Background
Machine Learning Compilation (MLC) is an emerging field in fast development. With the tremendous help from the whole community, it’s exciting to see that TVM delivers significant needs from and to developers, and thus has become widely popular in both academia and industry.
As a rapidly growing field, inevitable needs keep emerging daily as new workloads and demands come in. For example, demand has been evolving from static shape compilation to dynamic shape compilation, from scalar code to tensor cores. As an early player in the field, we led in some of the most important areas, thanks to our close collaboration and agile iteration for innovations.
Success comes from listening to the community’s demands. As one of the first-movers in this field, who wants to build the project toward future success, it is important for us to keep listening and always have the following two goals in mind.
- G0: Maintain stable solutions for existing use-cases
- G1: Always be open-minded to new demands, land technical commitment timely, continue to reinvent ourselves, and welcome new members to the community.
G0 is important in the sense that we would like to continue making sure we do not create disruptions in existing code. In the meantime, enabling G1 in a timely manner helps us to stay up in the competition and keep pushing state of the art.
Definition: We categorize a new module as S0-module if it satisfies the following criteria:
- Clearly isolated in its own namespace.
- Clearly needed by some users in the community.
- No disruptive change to the rest of the codebase
- Can be easily deprecated by removing the related namespaces
- Can be turned off through a feature toggle to contain the overall dependency from the rest of the modules.
Common practices: in most projects is to introduce improvements in different phases.
- S0: as being defined in this proposal
- S1: Evolving the overall solutions to make use of the new component.

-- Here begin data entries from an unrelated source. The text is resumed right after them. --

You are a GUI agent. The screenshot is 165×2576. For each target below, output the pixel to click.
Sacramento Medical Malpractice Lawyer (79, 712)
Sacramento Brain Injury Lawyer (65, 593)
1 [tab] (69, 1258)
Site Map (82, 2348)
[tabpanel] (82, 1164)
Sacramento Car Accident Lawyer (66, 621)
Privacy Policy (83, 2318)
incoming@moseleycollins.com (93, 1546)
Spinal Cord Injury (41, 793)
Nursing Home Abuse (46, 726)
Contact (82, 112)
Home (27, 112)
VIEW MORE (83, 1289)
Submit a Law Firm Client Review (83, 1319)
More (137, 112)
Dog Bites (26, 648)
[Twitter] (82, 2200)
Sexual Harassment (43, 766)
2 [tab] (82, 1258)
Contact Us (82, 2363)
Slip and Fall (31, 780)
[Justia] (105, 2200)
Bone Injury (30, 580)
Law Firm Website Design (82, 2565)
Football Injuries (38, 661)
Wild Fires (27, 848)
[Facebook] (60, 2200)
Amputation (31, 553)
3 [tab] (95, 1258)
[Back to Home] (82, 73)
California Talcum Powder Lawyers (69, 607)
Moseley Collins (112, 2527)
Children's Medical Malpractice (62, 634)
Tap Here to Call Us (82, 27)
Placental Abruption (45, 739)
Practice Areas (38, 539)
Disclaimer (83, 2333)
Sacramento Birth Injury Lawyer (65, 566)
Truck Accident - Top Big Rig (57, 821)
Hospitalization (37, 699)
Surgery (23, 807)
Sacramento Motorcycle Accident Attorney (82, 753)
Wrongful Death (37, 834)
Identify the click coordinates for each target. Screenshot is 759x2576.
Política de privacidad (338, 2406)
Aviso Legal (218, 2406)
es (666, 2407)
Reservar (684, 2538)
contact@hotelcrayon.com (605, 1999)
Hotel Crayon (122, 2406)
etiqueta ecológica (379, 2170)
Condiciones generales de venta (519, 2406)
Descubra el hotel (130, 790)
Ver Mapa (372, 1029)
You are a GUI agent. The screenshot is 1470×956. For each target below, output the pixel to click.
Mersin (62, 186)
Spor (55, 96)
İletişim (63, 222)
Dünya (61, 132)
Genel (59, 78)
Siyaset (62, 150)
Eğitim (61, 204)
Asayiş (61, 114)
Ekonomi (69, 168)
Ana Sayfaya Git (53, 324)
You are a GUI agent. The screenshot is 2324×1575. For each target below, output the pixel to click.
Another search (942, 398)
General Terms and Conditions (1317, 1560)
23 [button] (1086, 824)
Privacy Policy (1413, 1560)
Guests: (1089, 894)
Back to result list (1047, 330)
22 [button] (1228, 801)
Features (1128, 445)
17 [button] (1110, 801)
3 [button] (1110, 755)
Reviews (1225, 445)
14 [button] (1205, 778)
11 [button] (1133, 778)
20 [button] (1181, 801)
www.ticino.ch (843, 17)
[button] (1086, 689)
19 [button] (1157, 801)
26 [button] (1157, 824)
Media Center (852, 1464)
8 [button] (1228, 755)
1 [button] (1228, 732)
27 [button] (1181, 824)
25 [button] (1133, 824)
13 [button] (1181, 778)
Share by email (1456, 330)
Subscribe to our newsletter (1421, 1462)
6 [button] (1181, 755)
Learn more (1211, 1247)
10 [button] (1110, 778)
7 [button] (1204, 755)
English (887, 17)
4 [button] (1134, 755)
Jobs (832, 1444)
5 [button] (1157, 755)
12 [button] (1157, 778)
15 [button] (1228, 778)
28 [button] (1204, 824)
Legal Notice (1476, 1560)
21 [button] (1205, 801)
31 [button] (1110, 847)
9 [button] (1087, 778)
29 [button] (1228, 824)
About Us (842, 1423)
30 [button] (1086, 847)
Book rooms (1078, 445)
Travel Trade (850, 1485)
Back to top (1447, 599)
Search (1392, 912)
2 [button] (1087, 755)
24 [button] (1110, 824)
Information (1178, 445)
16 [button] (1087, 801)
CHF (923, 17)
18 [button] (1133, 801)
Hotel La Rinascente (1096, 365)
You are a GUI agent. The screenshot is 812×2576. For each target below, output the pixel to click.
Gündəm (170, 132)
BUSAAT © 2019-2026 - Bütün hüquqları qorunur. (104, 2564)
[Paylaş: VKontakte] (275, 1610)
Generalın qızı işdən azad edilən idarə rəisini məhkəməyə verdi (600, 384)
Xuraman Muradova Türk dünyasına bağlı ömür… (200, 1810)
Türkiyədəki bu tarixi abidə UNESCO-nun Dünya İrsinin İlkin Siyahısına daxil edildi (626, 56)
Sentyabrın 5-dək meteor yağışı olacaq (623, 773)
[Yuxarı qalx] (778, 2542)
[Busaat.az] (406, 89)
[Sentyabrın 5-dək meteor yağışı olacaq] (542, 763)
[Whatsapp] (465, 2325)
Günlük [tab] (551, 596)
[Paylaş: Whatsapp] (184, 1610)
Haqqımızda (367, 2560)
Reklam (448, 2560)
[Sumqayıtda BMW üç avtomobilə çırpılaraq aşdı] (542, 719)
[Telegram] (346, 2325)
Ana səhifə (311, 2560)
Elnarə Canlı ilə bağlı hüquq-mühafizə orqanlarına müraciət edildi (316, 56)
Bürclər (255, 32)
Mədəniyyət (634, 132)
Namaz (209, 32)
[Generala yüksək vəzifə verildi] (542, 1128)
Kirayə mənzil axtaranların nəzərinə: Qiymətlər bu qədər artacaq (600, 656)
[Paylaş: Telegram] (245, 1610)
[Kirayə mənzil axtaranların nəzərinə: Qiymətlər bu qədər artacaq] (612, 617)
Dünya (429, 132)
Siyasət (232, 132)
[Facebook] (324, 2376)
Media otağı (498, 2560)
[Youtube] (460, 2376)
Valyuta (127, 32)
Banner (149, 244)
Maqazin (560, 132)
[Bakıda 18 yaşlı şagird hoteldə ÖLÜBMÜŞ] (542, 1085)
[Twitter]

- S2: Deprecation of some existing solutions or evolving the solutions.
Notably, not all changes have to be scoped as S0-level changes. There are many features that involve S1 level changes which can also be evaluated as part of the RFC process. But nevertheless, having a clear phased development helps us to bring advances to both goals.
Keeping both goals in mind, it is important to enable a mechanism for the community to welcome new scoped modules to the project. Enabling new modules is one way to quickly enable G1 while keeping the existing G0 part stable. This is a common practice established in Apache and non-apache projects. For example, Apache Spark initially started with an optional module GraphX for the graph process, and then came follow-up improvements along the line of SparkGraph. MLIR enables different improvements as dialects, such as TOSA, Torch-MLIR. PyTorch enables new graph exporting mechanisms named TorchFX while also maintaining TorchScript for other existing use cases.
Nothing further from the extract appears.